### EXERCISE DIRECTIONS
Return only the lines from the one that contains "Task: Click info icon next to 7d change" through the last line of the records below, exactly as they stand. Pictures are not part of the copy.

═══ THE INPUT

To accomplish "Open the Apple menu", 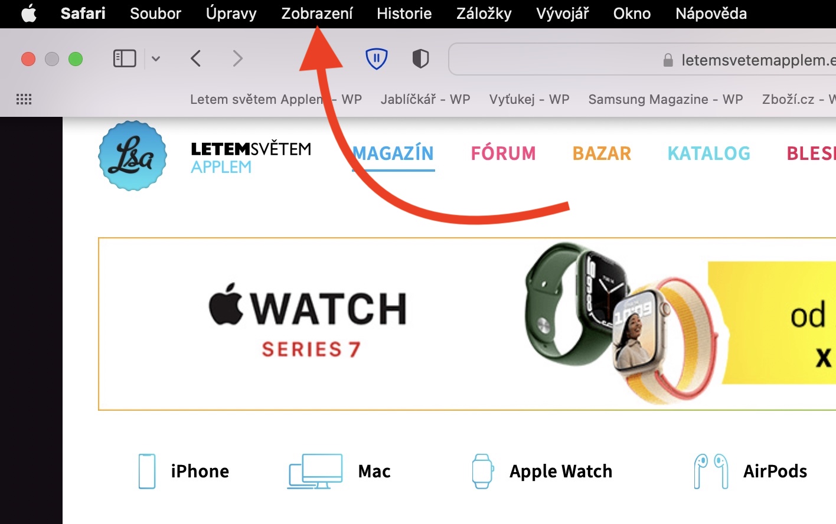I will (28, 13).
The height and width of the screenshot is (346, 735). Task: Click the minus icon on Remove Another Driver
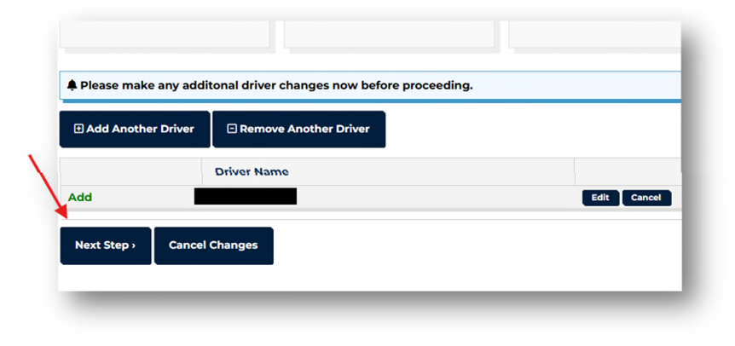pos(232,129)
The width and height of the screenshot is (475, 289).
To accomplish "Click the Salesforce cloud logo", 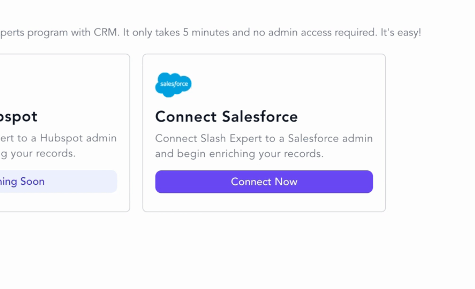I will pyautogui.click(x=174, y=85).
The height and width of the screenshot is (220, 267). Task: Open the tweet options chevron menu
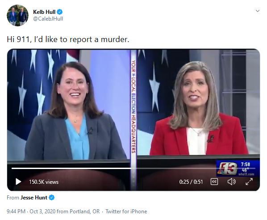[x=258, y=11]
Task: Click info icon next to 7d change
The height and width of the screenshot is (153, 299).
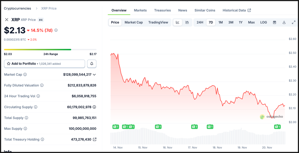Action: pyautogui.click(x=56, y=30)
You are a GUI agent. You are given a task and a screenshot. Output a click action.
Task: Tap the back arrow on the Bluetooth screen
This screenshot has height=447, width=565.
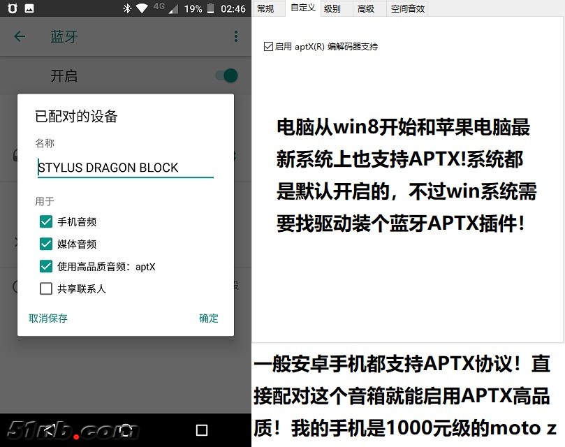[x=20, y=37]
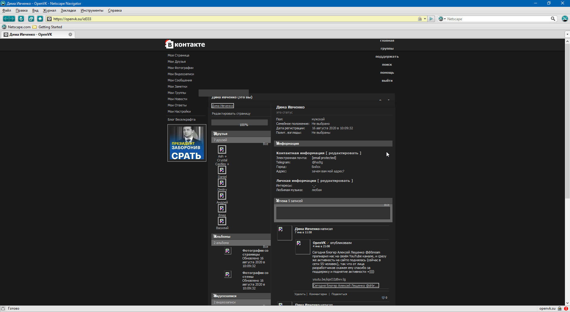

══════

### ANSWER TO THIS PROBLEM
Task: Click info icon next to 7d change
The height and width of the screenshot is (153, 299).
Action: pyautogui.click(x=56, y=30)
You are a GUI agent. You are given a task and a screenshot. Output a click action.
Task: Tap the back arrow on the Bluetooth screen
This screenshot has height=447, width=565.
[x=20, y=37]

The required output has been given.